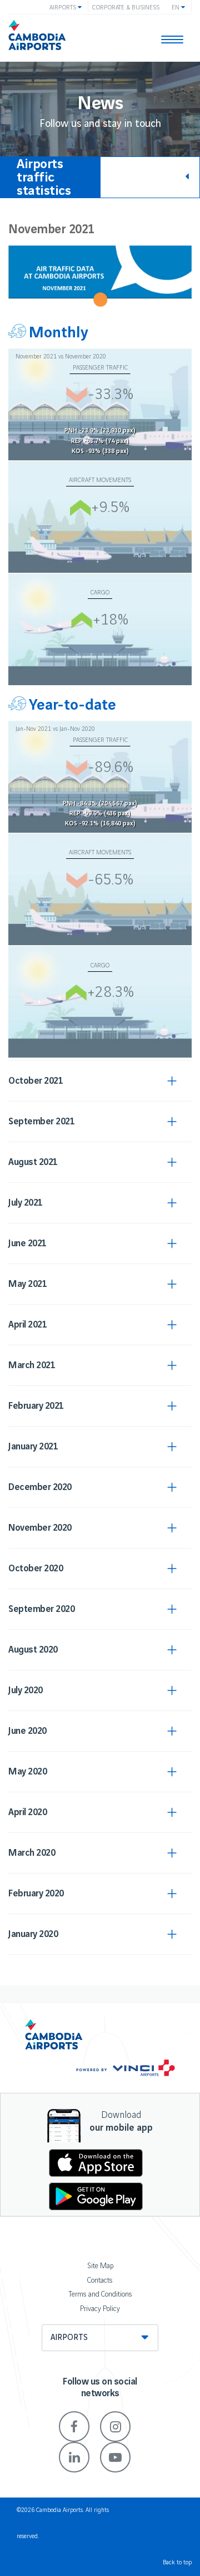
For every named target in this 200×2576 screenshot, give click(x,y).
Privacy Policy (100, 2309)
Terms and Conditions (100, 2294)
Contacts (100, 2280)
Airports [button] (63, 7)
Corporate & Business (125, 7)
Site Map (100, 2266)
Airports (69, 2337)
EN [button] (176, 7)
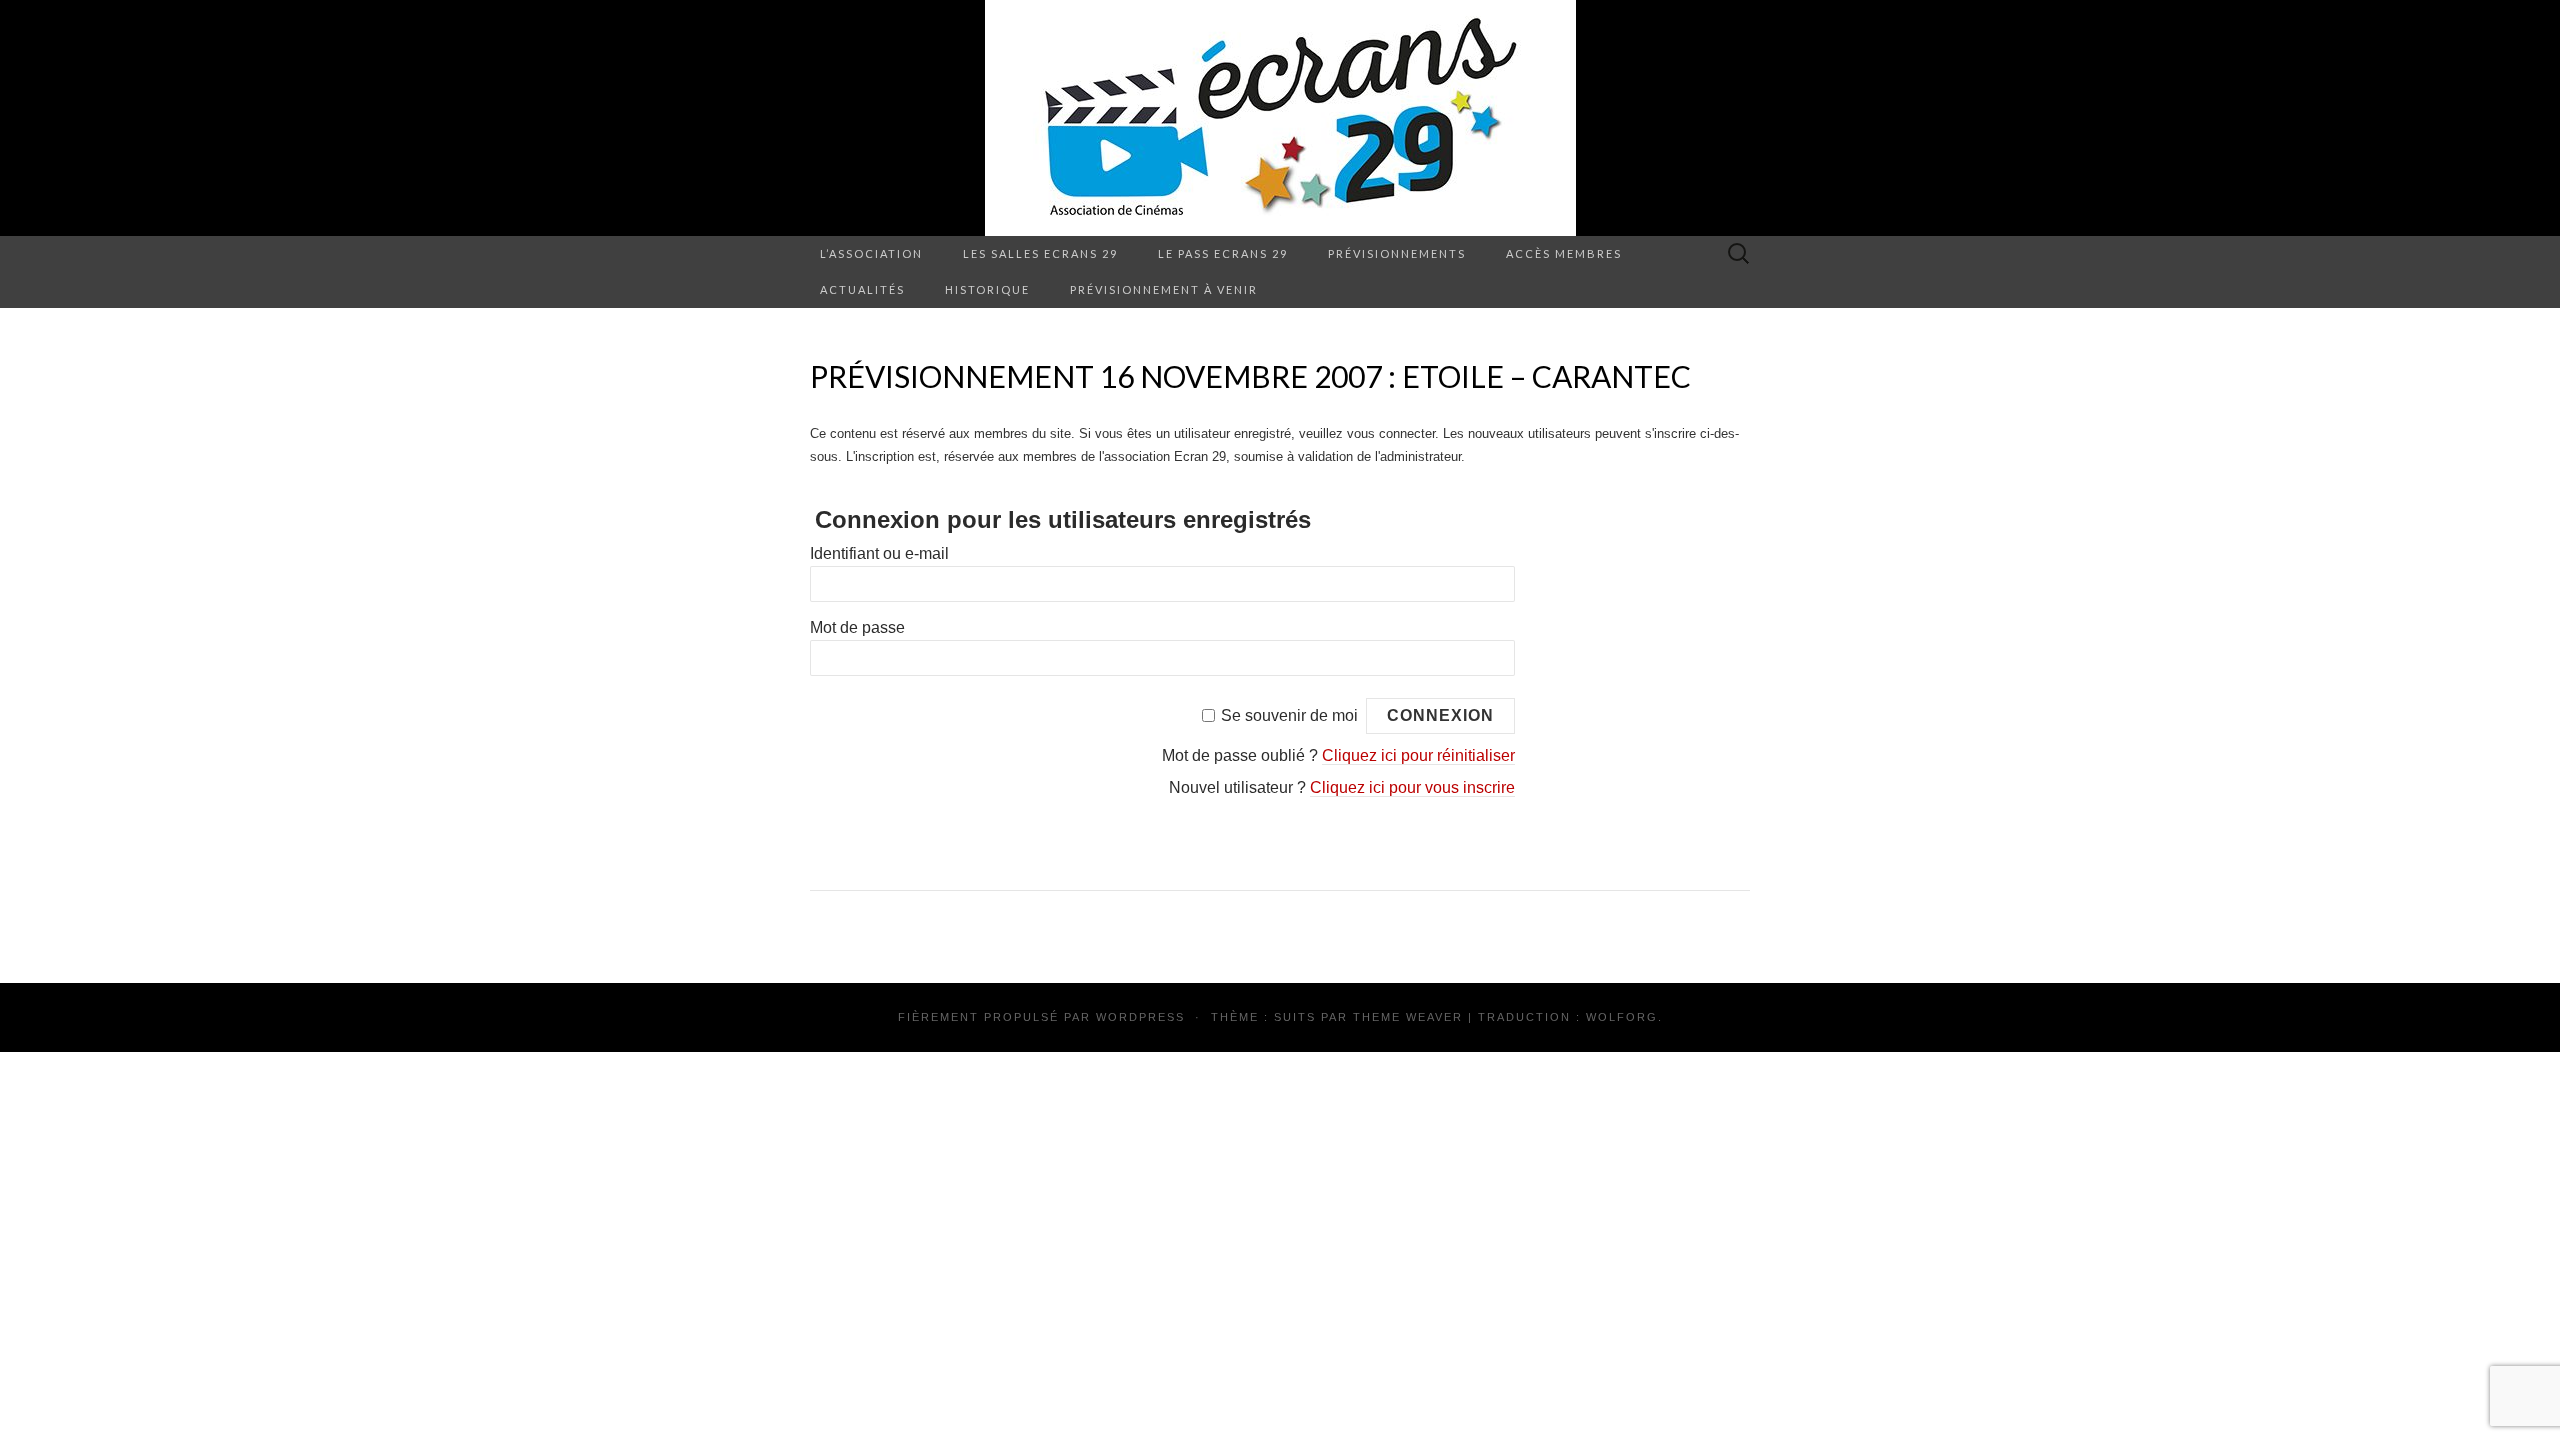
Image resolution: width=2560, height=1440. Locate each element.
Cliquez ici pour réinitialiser (1418, 755)
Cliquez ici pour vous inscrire (1412, 787)
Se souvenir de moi (1289, 715)
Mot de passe (857, 627)
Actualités (862, 289)
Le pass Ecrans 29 (1223, 253)
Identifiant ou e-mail (879, 553)
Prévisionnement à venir (1164, 289)
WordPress (1140, 1017)
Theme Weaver (1408, 1017)
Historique (987, 289)
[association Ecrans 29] (1280, 118)
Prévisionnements (1397, 253)
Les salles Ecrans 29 (1040, 253)
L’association (871, 253)
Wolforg (1622, 1017)
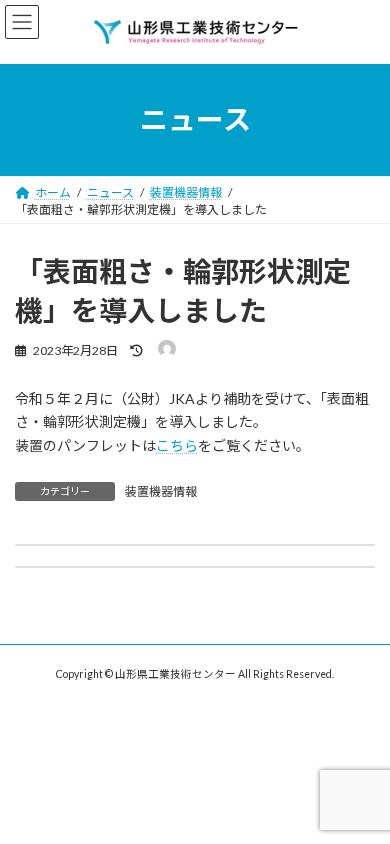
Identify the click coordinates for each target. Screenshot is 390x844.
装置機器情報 (161, 491)
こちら (177, 445)
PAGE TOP (360, 798)
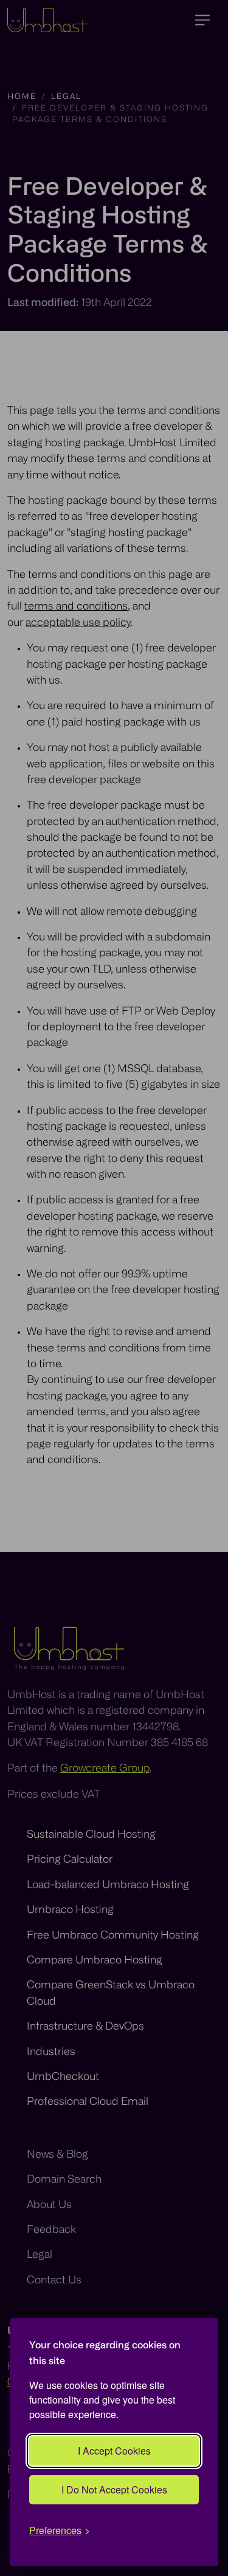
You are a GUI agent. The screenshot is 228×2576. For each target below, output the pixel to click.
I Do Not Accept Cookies (114, 2489)
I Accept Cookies (114, 2451)
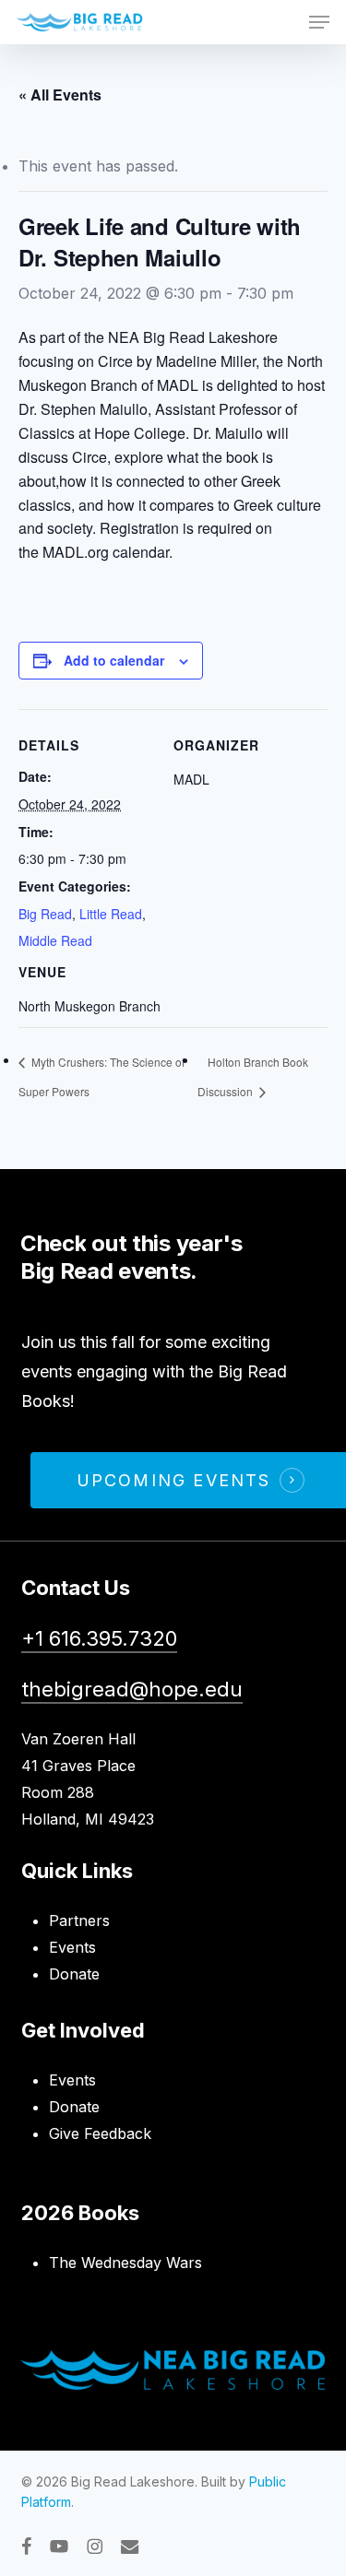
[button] (319, 22)
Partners (79, 1920)
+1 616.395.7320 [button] (99, 1638)
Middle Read (55, 940)
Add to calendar (114, 660)
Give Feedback (100, 2133)
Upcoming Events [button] (174, 1480)
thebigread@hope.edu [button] (132, 1689)
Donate (74, 1974)
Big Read (45, 913)
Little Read (110, 913)
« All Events (59, 94)
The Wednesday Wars (125, 2262)
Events (72, 1947)
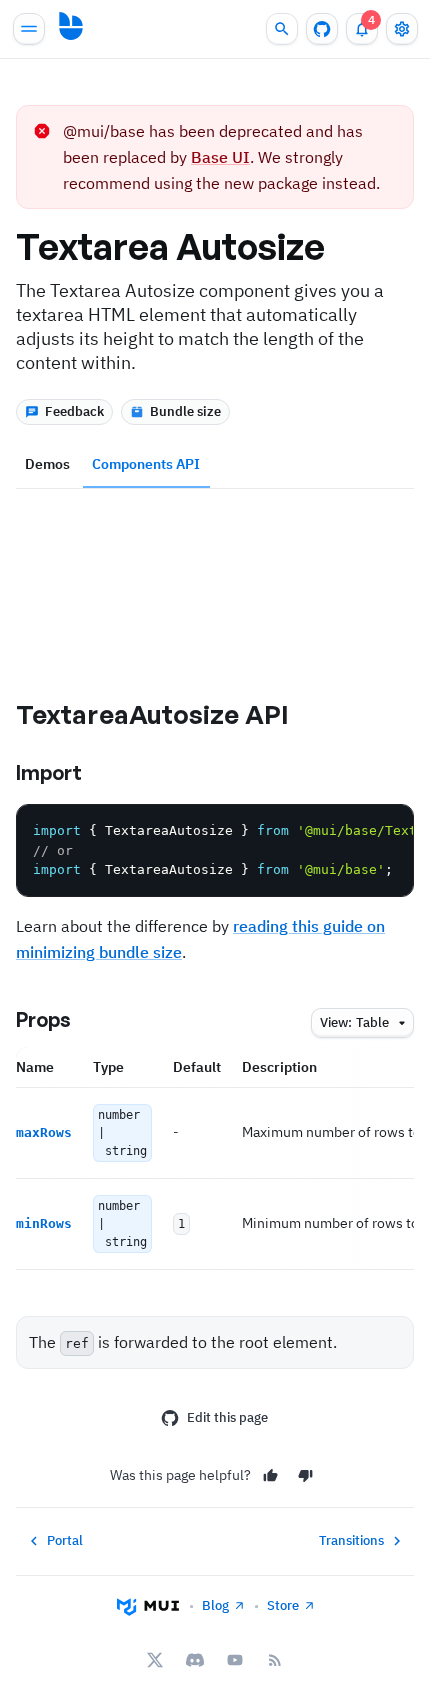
____________________
This task asks for the data above repeated exactly, without a single picture.

◆ **Solution**:
For every named target in this 200×2576 screenshot, give click(x,y).
Privacy Policy (100, 2309)
Terms and Conditions (100, 2294)
Contacts (100, 2280)
Airports [button] (63, 7)
Corporate & Business (125, 7)
Site Map (100, 2266)
Airports (69, 2337)
EN [button] (176, 7)
Image resolution: width=2560, height=1440. Locate each element.
Cliquez ici pour réinitialiser (1418, 755)
Cliquez ici pour vous inscrire (1412, 787)
Se souvenir de moi (1289, 715)
Mot de passe (857, 627)
Actualités (862, 289)
Le pass Ecrans 29 (1223, 253)
Identifiant ou e-mail (879, 553)
Prévisionnement à venir (1164, 289)
WordPress (1140, 1017)
Theme Weaver (1408, 1017)
Historique (987, 289)
[association Ecrans 29] (1280, 118)
Prévisionnements (1397, 253)
Les salles Ecrans 29 (1040, 253)
L’association (871, 253)
Wolforg (1622, 1017)
Identify the click coordinates for each target. Screenshot is 390x844.
装置機器情報 (161, 491)
こちら (177, 445)
PAGE TOP (360, 798)
You are a GUI agent. The screenshot is 228×2576. For each target below, output the pixel to click.
I Do Not Accept Cookies (114, 2489)
I Accept Cookies (114, 2451)
[button] (319, 22)
Partners (79, 1920)
+1 616.395.7320 [button] (99, 1638)
Middle Read (55, 940)
Add to calendar (114, 660)
Give Feedback (100, 2133)
Upcoming Events [button] (174, 1480)
thebigread@hope.edu [button] (132, 1689)
Donate (74, 1974)
Big Read (45, 913)
Little Read (110, 913)
« All Events (59, 94)
The Wednesday Wars (125, 2262)
Events (72, 1947)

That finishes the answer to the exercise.